Christmas in America: 'Tis Not the Season to Be Jolly

Every December in America, Christmas brings its annual mixture of cheerless mirth, strained traditions, and widespread falseness. Christmas in the grasping mainstream of American life is not for those of a timorous disposition. It is a grueling test of patience and endurance, a maddening time when the fixed rules of honesty and civility are either stretched to their utmost or summarily discarded. It is not an altogether happy time of the year for me.

I should make it clear that, in my own case, I am not opposed to the colored lights, the bright decorations, or the merry songs. I hold those customs to be essentially benign, and I generally enjoy them. (Although I would much prefer not to be exposed to them in October or November.) I also can enjoy the well-meaning exchange of small gifts and good wishes. It is, rather, the overpowering element of thoughtless consumption in the holiday that particularly offends me. In America, where the brazen pursuit of money is commonly accorded precedence over everything else, and human existence itself is valued only in regard to its business potential, Christmas is, above all else, a hideous festival of hard-core capitalism, shrill and unashamed in its hollow pomp.

What began, hundreds of years ago, as a spiritual observance has now become, in America, an ugly glorification of rampant consumerism, a tasteless display of mass irrationality in which millions of nominal believers make a crude show of giving passing expression to their self-serving faith in Jesus Christ by collectively spending mountains of money on unnecessary merchandise. It is, to the calm mind of any thinking person, a perverse way to honor the lowly birth of a humble man who lived in poverty. Can there be any doubt that Jesus himself would vigorously object to his hallowed name being loosely used to justify a yearly outpouring of greed and hypocrisy? It seems more than likely that he would be utterly repelled by the garish trappings of an American Christmas.

I actually used to look forward to the old-fashioned delights of Christmas when I was younger. The carols, the greeting cards, the holly and the mistletoe, the gingerbread and the chocolate, the stockings hung on the fireplace, the tree covered with tinsel, and the packages in shiny wrapping all filled me with eagerness and excitement, and served as a welcome respite from the usual activities of my everyday life. On every Christmas Eve during my childhood, I would try to stay awake until the hour of dawn, hoping to hear the fleeting sound of an airborne sleigh being swiftly pulled by a team of flying reindeer, but I always fell asleep at least several hours before daylight.
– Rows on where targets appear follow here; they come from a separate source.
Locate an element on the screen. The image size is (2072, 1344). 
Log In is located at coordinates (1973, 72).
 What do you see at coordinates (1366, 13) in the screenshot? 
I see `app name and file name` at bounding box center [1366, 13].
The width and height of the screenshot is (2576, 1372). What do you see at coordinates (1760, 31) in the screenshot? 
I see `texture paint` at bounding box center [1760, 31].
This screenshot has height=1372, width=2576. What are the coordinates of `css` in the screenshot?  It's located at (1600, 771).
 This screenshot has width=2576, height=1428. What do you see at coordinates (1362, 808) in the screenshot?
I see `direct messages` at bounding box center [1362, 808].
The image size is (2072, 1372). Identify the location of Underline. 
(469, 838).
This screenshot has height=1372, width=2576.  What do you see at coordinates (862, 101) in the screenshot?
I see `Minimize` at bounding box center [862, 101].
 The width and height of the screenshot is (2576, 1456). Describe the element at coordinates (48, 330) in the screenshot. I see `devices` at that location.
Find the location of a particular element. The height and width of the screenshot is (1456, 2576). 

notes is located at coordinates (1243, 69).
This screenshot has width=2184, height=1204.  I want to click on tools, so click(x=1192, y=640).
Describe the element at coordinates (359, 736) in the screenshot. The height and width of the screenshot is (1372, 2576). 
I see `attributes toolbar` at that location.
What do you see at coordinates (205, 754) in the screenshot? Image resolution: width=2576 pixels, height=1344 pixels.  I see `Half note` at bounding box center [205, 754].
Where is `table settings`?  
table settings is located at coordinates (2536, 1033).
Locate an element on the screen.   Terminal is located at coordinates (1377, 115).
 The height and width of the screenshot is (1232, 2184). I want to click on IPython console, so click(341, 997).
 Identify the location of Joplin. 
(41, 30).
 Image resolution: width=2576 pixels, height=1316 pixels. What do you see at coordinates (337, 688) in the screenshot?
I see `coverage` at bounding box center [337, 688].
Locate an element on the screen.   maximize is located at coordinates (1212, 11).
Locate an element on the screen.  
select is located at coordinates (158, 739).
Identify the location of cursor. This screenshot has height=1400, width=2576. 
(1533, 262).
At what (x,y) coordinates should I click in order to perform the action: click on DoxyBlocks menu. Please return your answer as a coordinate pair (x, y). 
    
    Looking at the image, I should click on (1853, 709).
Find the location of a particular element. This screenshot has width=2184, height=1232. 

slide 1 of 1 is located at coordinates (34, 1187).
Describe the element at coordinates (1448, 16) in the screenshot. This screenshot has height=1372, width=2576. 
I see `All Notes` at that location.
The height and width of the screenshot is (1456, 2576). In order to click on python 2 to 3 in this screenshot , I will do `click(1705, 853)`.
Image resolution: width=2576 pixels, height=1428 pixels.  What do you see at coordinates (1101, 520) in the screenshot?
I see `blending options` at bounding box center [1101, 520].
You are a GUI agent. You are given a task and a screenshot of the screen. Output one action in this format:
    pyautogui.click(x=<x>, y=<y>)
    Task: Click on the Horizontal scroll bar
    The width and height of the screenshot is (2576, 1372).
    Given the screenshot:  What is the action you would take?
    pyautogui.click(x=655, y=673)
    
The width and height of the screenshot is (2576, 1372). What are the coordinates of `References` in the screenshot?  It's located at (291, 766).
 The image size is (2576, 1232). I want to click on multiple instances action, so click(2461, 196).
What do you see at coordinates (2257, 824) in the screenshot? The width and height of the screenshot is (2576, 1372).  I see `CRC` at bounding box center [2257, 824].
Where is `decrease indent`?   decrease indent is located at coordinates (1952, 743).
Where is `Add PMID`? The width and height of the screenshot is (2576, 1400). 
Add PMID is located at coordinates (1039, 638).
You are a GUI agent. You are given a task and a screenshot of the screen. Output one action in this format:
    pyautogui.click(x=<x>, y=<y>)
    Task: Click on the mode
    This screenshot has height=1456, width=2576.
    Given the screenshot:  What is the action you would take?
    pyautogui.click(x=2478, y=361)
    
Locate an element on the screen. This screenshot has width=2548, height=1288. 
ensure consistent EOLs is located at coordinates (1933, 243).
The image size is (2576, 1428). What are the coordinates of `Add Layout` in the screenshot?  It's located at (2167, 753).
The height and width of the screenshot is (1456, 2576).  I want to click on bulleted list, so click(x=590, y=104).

Christmas still was a mostly pleasurable experience at that time, an experience to be embraced, savored, and cherished, but those days are long gone. The foul demands of capitalist activity have brutally defiled the benign spirit of Christmas, transforming the ancient joy of yuletide into a disheartening free-for-all. Only an ill-mannered person, a dolt whose human sensibilities are seriously defective (or completely absent), could succeed in deriving any particle of happiness from such unbridled lunacy.

Nowadays, when the corporate stench of Christmas is everywhere during the holiday period, in every store and in every home, I find that I am in constant danger of becoming more peevish than Ebenezer Scrooge and more sour than the Grinch. Although I do my best to maintain a cautious distance from the harshest elements of the season, it is not an easy task, for they are difficult to avoid. Christmas in America is a lucrative operation of relentless marketing, ruthlessly implemented with fearsome effectiveness, and is, at its worst, a thoroughly hellish ordeal that can be seen as akin to a plague, being both overwhelming and inescapable. I am especially sickened whenever I hear Americans blithely speak of "peace and goodwill," even as America is remorselessly waging war against civilians in foreign countries.

As the old saying goes, Christmas comes but once a year, and for that immutable verity we all should be unreservedly grateful. Speaking for myself, once a year is as much of Christmas, in the monstrous shape of its American variation, as I can reasonably hope to get through without losing the entirety of my mind. In America, unless one is either an empty-headed shopper or the chief executive of a retail corporation, 'tis not the season to be jolly.